Entwicklung der EZLN
Die EZLN hat in anderthalb Jahrzehnten einen langen und schwierigen Weg zurückgelegt. Nach zwölf Tagen Krieg zu Beginn des Jahres 1994 folgten zwei Jahre verschiedener Bemühungen, einen Dialog mit der mexikanischen Regierung zu etablieren. Mit der Unterzeichnung der Abkommen von San Andrés über indigene Rechte und Kultur am 16. Februar 1996 brachten sie einen vermeintlich ersten Erfolg. Doch wurden diese von der Regierung nicht in Gesetze umgewandelt, die den indigenen Völkern Mexikos auch rechtlich eine Anerkennung ihrer Kultur, sozialen und politischen Organisationsformen zugesichert hätten. Der endgültige Bruch mit dem mexikanischen politischen System kam 2002, als eine Klage vor dem Obersten Gerichtshof Mexikos scheiterte, die sich gegen eine verwässerte Verfassungsreform über indigene Rechte gerichtet hatte, welche mit den Abkommen von San Andrés fast nichts mehr gemein hatte.

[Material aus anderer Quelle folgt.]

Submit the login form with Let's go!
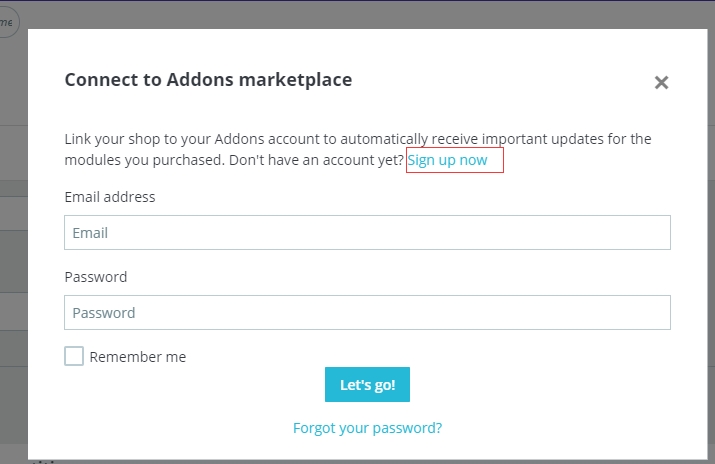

Bereits ab 1996 hatten die Zapatistas indes mit dem Aufbau selbstverwalteter Strukturen begonnen, der die Situation der Dörfer langsam, aber stetig verbesserte, vor allem im Bereich der Bildung und Gesundheit. Nicht zu unterschätzen ist, dass all dies vor dem Hintergrund eines von der Regierung geführten Krieges niederer Intensität geschah und geschieht, dessen zentrales Element der Aufbau und die Unterstützung paramilitärischer Gruppen ist, die durch Feindseligkeiten und Angriffe die zivile Basis der EZLN zermürben sollen. Die Gründung der Räte der Guten Regierung, einer regionalen Instanz der Koordination und indigenen Rechtssprechung im August 2003 stellt den bisherigen Höhepunkt der zapatistischen Autonomie dar – auch wenn diese fünf Jahre nach ihrer Einführung immer noch mit verschiedenen Problemen zu kämpfen haben. Doch diese sind nicht unlösbar. Die Anwendung des Prinzips „Gehorchend regieren“, das die Rotation der Ämter und eine Absetzung bei Missbrauch derselben einschließt, hat allerdings diese Organe zu einer Schule der Selbstverwaltung der RebellInnen gemacht und sie davor bewahrt, dem Übel der übrigen mexikanischen Politik, der Korruption, zum Opfer zu fallen.